This question arises whenever instructions state to omit the Penitential Rite. Oftentimes, priests, answering this question in the affirmative, will also omit the Kyrie. However, there is evidence to suggest that, in fact, the Kyrie is not a part of the penitential rite. Thus, priests omit the Kyrie when it should be included. Here are several citations that indicate that the Kyrie is separate from the penitential rite:
The rites that precede the Liturgy of the Word, namely, the Entrance, the Greeting, the Penitential Act, the Kyrie, the Gloria in excelsis (Glory to God in the highest) and Collect, have the character of a beginning, an introduction, and a preparation.
After the Penitential Act, the Kyrie, eleison (Lord, have mercy), is always begun, unless it has already been part of the Penitential Act.
Ceremonial of Bishops #255, on Ash Wednesday:
The introductory rites of the Mass and, as circumstances suggest, also the Kyrie are omitted, and the bishop immediately says the opening prayer.
The Penitential Act follows. After this, the Kyrie is sung or said, in accordance with the rubrics (cf. no. 52).
Roman Missal, Third Edition, which says for Ash Wednesday (Stational) and Palm Sunday:
Omitting the Introductory Rites and, if appropriate, the Kyrie, he says the Collect of the Mass, and then continues the Mass in the usual way.
The Third Edition of the Roman Missal clarified that the Gloria should be sung at weddings. This creates another situation giving us clear instructions to omit the penitential rite and to sing the Gloria, but making no mention of the Kyrie. I had hoped that this issue would be clarified with the new edition of The Order of Celebrating Matrimony. However, the recently published Order of Celebrating Matrimony states:
The Penitential Act is omitted. The Gloria in excelsis is said according to the rubric of the Roman Missal…

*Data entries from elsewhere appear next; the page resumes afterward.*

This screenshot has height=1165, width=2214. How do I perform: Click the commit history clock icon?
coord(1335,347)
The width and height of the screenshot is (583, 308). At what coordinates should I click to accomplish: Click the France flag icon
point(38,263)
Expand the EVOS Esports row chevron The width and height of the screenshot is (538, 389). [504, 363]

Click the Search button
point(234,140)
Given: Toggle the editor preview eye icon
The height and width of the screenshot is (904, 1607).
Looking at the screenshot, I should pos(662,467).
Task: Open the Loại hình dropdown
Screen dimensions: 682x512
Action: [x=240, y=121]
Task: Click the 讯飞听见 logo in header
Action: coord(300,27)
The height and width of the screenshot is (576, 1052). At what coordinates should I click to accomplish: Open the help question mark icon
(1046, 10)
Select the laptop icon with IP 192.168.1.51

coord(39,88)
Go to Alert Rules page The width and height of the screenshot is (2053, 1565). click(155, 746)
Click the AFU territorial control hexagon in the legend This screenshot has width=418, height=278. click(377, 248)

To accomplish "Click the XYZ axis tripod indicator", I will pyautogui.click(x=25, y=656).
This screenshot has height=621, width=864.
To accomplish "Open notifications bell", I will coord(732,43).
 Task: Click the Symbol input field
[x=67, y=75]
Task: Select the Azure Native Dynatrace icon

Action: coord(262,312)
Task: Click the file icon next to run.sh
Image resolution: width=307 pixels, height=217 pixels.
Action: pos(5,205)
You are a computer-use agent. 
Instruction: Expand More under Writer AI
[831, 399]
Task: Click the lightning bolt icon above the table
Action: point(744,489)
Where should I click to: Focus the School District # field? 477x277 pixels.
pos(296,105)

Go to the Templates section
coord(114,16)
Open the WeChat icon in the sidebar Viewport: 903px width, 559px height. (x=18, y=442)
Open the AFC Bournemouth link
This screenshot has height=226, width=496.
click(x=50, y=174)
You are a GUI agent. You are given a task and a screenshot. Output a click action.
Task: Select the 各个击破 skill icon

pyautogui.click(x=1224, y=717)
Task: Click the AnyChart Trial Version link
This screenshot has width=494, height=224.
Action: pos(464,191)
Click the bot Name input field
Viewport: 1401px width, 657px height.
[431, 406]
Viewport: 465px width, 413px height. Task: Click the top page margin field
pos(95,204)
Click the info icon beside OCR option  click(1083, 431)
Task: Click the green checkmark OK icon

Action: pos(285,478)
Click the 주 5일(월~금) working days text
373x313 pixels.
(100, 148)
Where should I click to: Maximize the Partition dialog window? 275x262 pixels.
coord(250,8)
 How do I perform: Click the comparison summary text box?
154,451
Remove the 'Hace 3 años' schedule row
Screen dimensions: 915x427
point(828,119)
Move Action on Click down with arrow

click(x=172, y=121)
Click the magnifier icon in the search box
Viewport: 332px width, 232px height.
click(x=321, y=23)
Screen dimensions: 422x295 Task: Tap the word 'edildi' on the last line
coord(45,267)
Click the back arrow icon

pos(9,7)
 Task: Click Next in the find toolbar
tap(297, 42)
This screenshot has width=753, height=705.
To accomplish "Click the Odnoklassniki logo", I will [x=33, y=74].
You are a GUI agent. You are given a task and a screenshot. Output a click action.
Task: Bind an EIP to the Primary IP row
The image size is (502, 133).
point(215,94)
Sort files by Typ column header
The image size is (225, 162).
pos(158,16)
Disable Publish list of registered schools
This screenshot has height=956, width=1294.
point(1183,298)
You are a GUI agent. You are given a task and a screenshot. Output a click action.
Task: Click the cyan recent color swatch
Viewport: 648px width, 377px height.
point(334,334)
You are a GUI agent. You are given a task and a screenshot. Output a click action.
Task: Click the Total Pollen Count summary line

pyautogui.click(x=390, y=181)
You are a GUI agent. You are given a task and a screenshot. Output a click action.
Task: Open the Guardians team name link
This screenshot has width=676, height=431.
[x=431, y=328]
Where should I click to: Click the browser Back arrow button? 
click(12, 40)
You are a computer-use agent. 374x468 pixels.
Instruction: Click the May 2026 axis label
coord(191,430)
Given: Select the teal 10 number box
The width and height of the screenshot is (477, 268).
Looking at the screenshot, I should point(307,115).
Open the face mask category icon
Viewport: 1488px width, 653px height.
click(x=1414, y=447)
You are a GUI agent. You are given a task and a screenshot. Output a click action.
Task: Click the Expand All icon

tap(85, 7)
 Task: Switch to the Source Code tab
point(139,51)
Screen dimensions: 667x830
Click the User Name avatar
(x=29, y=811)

An insert like this: “The Penitential Act and the Kyrie are omitted.” OR “The Kyrie and Gloria in excelsis are said…” would have clarified the issue.
The Bishop’s Committee on the Liturgy developed this analysis of the issue: bislitkyrie
The Extraordinary Form: what does it teach us?
As a reference, at a wedding in the Extraordinary Form (the Mass before Vatican II), the Kyrie follows the entrance chant . In the extraordinary form, the rite of marriage takes place before the Mass is celebrated. After the couple give their consent, exchange vows, and the rings are blessed and exchanged, the entrance chant begins. In this example, the Kyrie begins at 8:48.
The community at Musicasacra.com forum discuss this topic here.
In cases of ambiguity such as this, discuss the issue with the pastor and proceed according to his decision.